W 2019 roku w całej Polsce rozpoczęto budowę ponad 230 tys. mieszkań. Jak podkreśla Bartosz Turek, główny analityk HRE Investments, tak dużo budowało się tylko za Gierka.
Lokale sprzedają się na pniu. Ze wstępnych szacunków firmy doradczej JLL wynika, że tylko na sześciu rynkach – w Warszawie, Krakowie, Trójmieście, Wrocławiu, Poznaniu i Łodzi – firmy deweloperskie sprzedały 64–65 tys. lokali. Bardzo aktywni są inwestorzy. Kupują nieruchomości nie tylko za gotówkę, ale coraz częściej także na kredyt. Popyt na mieszkania nie słabnie. Firmy chcą więc zarobić, ile się da, dopóki trwa hossa. Wchodzą na nowe rynki, rozbudowują osiedla, szukają gruntów.
Szyki deweloperom może pokrzyżować ustawa przekształceniowa zmieniająca prawo użytkowania wieczystego terenów pod osiedlami w prawo własności. Budujące mieszkania firmy zaczynają bić na alarm, że sądy wieczystoksięgowe są zalane wnioskami związanymi z uwłaszczeniem.
Oczekiwanie na wpis do księgi wieczystej – czy to prawa własności, czy hipoteki – wydłużyło się z mniej niż miesiąca nawet... do pół roku. Tracą na tym i deweloperzy, i klienci. Jak mówią na naszych łamach eksperci Polskiego Związku Firm Deweloperskich, wiele banków nie chce wypłacać spółkom kredytu bez załatwienia formalności wieczystoksięgowych. Pół roku czekania to wymierne straty. Już słychać głosy, że klienci rezygnują z mieszkania na jakimś osiedlu, wybierając inną inwestycję.

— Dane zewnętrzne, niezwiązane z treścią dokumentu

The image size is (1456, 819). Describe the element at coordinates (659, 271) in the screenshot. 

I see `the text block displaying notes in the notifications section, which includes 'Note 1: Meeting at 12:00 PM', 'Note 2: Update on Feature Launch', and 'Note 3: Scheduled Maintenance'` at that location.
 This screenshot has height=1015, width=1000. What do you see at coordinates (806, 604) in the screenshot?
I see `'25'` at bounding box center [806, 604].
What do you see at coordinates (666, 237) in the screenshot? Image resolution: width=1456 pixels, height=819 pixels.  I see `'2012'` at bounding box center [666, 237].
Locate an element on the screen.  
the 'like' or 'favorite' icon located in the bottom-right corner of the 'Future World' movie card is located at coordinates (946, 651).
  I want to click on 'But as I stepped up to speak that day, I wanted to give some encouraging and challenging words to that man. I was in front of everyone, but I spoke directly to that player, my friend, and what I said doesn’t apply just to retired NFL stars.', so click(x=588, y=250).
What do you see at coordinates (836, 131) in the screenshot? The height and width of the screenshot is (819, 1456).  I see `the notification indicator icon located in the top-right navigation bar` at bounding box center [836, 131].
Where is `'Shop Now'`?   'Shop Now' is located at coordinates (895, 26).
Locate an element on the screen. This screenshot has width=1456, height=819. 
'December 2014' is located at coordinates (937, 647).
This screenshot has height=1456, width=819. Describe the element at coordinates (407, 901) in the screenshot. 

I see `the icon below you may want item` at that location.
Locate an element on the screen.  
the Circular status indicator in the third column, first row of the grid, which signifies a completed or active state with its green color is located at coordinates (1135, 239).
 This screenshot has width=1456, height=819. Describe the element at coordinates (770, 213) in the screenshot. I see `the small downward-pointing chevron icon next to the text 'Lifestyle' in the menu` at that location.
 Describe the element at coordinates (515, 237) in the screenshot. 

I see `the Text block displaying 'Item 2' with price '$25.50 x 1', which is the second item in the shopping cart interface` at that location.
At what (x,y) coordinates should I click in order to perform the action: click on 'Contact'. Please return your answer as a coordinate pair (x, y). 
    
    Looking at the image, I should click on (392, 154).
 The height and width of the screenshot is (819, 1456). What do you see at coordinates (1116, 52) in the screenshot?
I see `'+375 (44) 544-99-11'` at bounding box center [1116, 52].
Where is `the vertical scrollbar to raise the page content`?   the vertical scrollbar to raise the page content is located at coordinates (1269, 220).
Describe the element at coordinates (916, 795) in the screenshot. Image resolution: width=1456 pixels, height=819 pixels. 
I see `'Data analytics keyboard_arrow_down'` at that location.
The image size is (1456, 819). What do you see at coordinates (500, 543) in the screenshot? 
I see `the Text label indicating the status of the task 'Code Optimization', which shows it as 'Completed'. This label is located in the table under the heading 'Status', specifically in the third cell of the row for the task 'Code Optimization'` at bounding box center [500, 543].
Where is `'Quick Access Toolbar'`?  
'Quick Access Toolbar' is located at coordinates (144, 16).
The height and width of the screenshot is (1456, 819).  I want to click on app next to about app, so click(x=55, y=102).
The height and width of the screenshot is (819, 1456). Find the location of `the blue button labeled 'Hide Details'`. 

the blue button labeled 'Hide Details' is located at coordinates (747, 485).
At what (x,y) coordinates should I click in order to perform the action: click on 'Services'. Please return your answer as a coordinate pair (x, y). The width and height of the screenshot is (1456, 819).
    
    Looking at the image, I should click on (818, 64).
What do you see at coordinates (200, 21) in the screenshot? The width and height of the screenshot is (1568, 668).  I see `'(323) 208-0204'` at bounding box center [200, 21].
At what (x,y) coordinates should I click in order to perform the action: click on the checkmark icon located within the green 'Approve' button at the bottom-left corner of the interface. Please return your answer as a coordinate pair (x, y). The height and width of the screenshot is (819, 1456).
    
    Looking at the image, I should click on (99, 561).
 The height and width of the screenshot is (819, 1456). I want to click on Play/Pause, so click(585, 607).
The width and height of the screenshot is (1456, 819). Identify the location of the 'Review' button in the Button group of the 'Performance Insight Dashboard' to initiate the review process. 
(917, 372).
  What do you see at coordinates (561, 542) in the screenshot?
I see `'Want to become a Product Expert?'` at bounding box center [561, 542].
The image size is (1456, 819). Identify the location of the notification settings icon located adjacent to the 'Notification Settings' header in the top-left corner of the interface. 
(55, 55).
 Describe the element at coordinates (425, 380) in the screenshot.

Ogromne korki w księgach wieczystych to także problemy dla klientów. Do czasu wpisu hipoteki płacą wyższą ratę kredytu. Choć sądy pracują pełną parą, to paraliżu i tak nie da się uniknąć. Z mocy ustawy właścicielami gruntów pod budynkami mieszkalnymi stało się 2,5 mln użytkowników wieczystych. Sądowi referendarze mają co robić, mimo że resort sprawiedliwości dał dodatkowe etaty.